*REQUIRED ACTION:*
Scan the material below for lines with the word "agent". Reply with the count and no other words.

*TASK INPUT:*
◆ ◆ ◆ ◆ ◆
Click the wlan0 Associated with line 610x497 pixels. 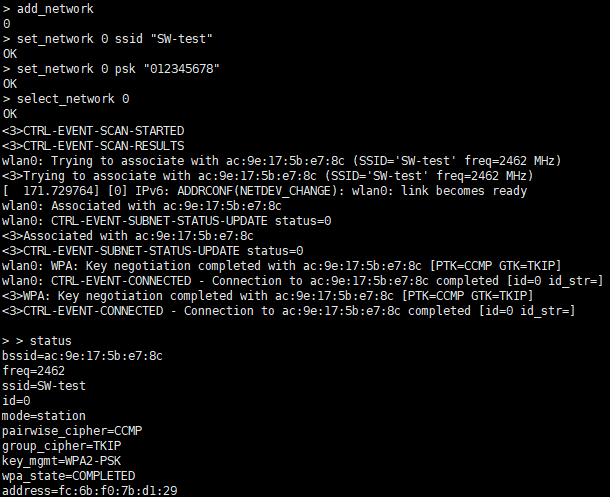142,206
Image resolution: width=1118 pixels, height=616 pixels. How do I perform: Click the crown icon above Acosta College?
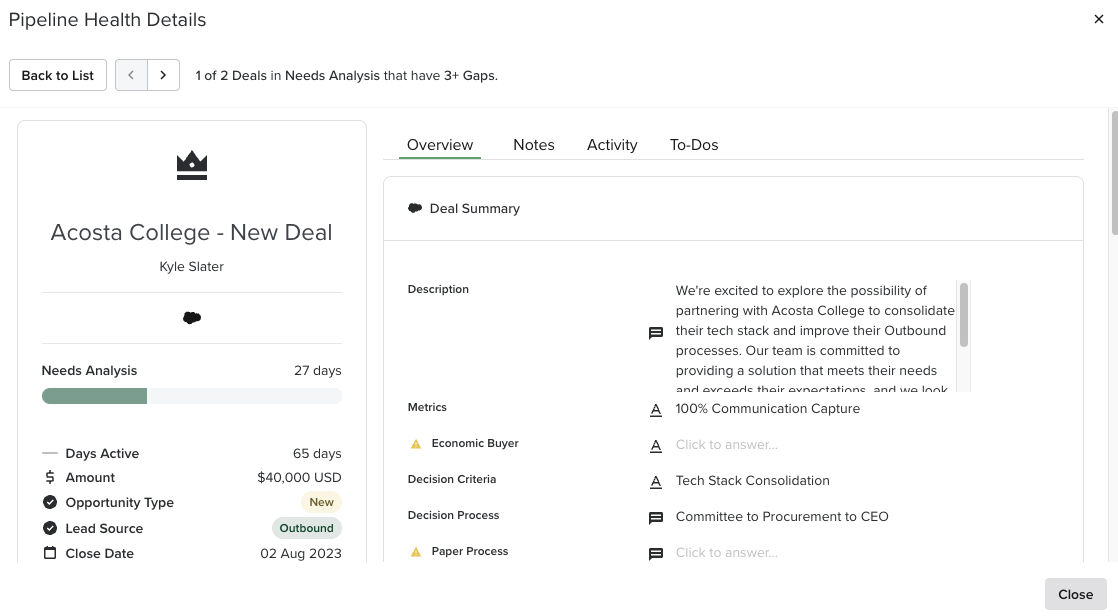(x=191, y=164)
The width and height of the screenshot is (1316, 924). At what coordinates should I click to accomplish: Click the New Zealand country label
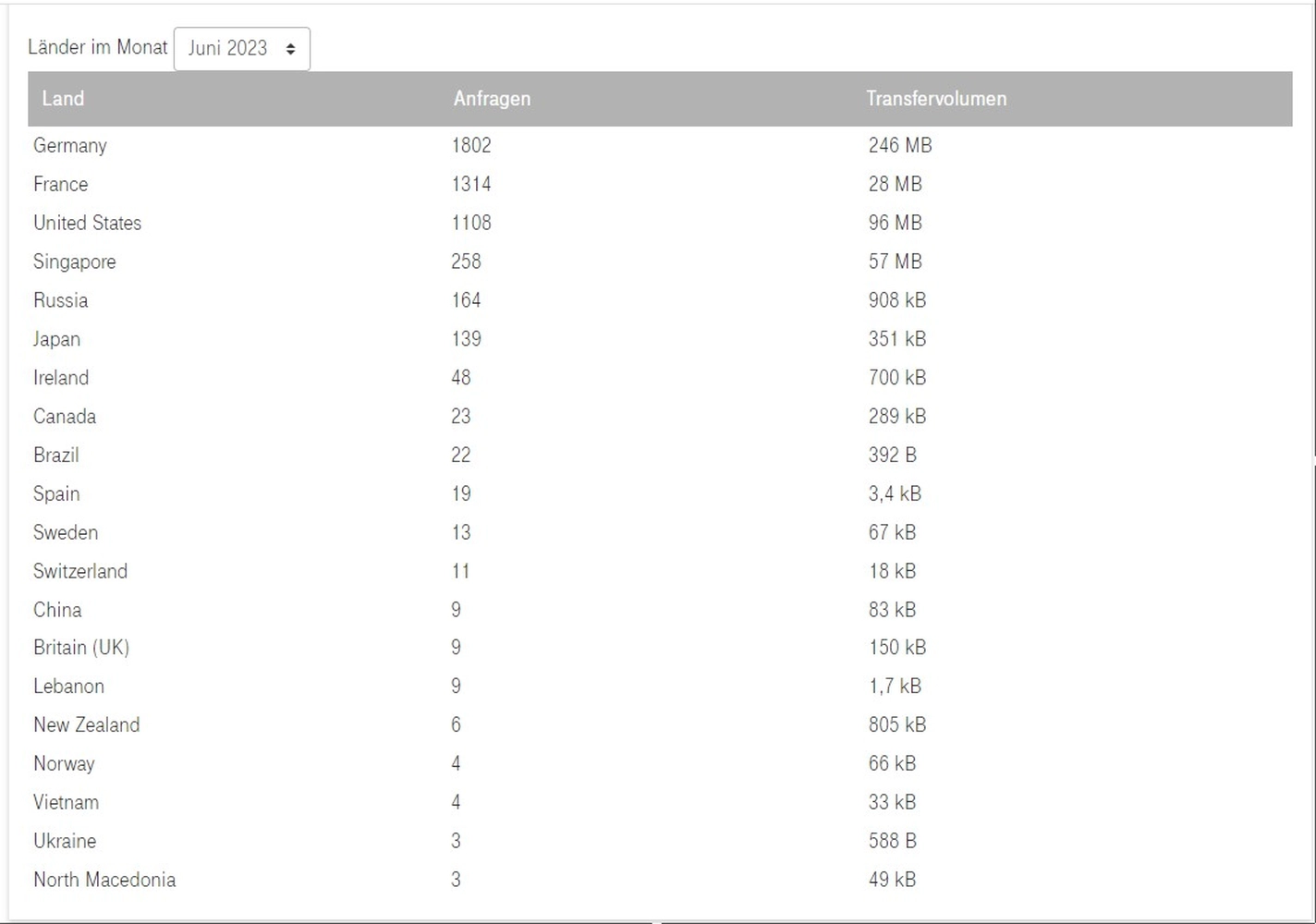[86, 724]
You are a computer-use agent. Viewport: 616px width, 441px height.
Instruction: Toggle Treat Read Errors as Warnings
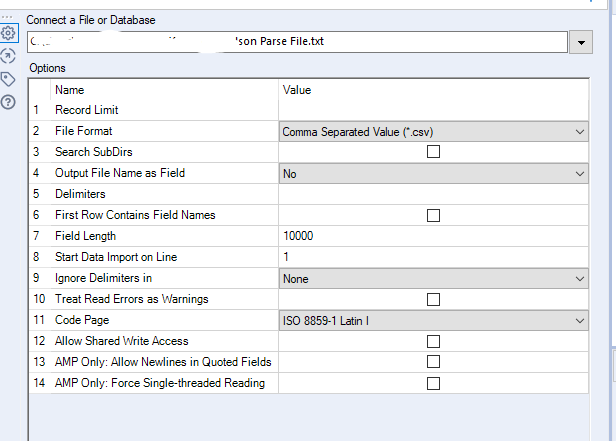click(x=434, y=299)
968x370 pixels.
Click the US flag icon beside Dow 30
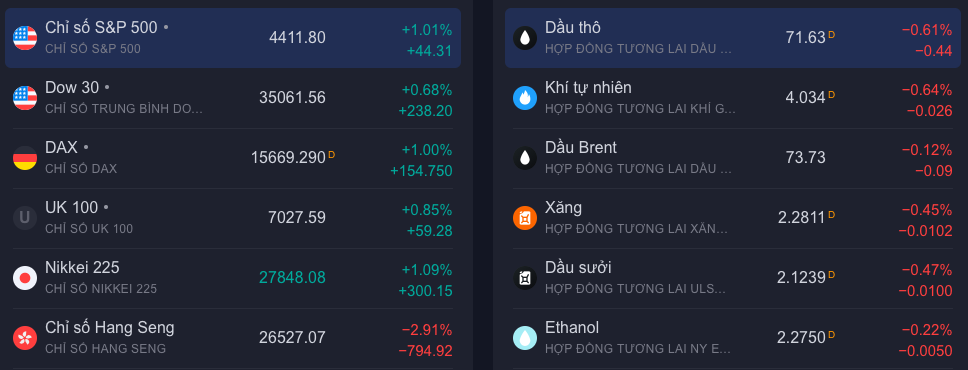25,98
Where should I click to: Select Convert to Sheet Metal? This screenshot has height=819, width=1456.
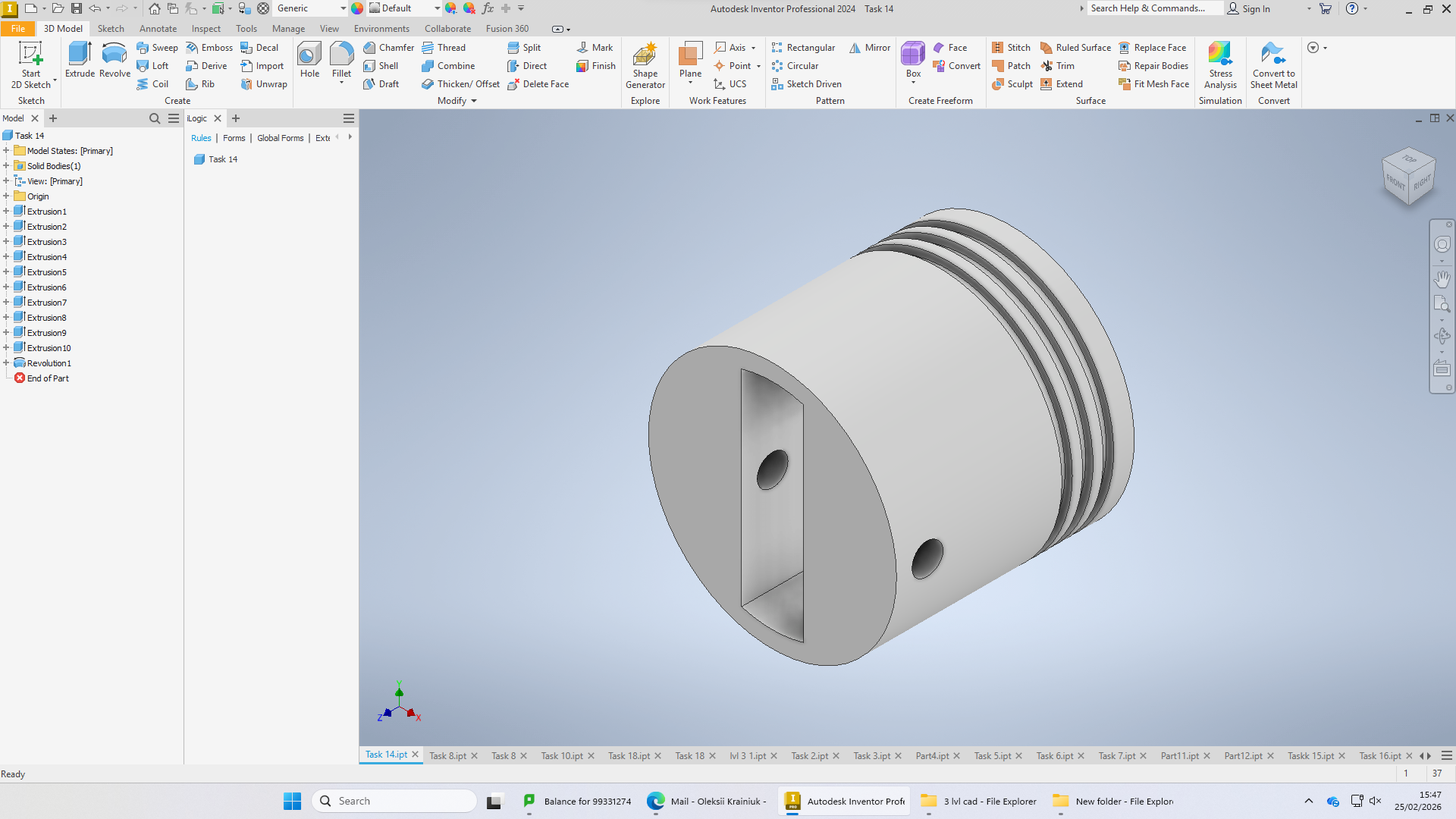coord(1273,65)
◆ ◆ ◆ ◆ ◆
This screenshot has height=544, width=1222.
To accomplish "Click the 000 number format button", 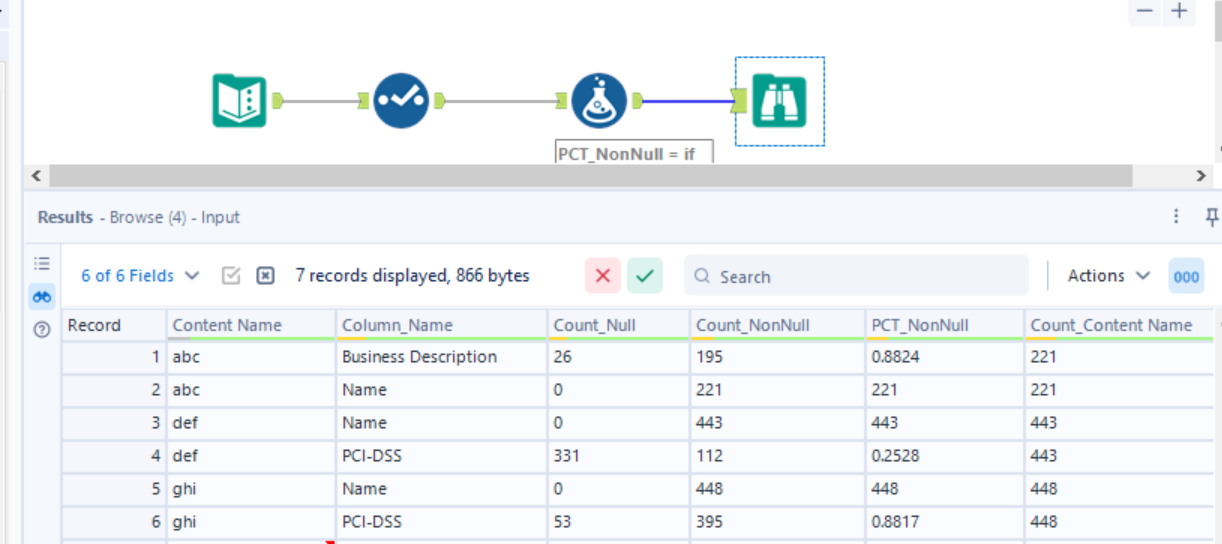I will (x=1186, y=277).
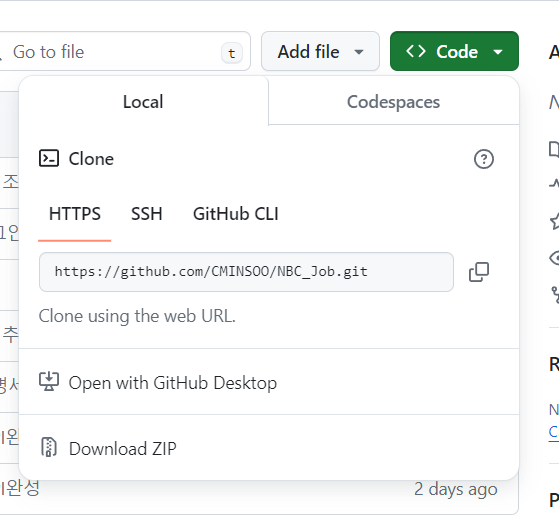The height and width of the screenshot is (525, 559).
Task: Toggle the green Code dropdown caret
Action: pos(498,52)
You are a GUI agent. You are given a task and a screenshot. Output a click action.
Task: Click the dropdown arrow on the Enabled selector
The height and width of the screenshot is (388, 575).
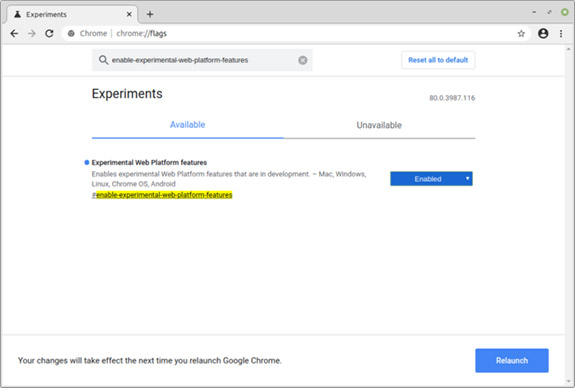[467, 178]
◆ ◆ ◆ ◆ ◆
*SOLUTION TO THIS PROBLEM:*
2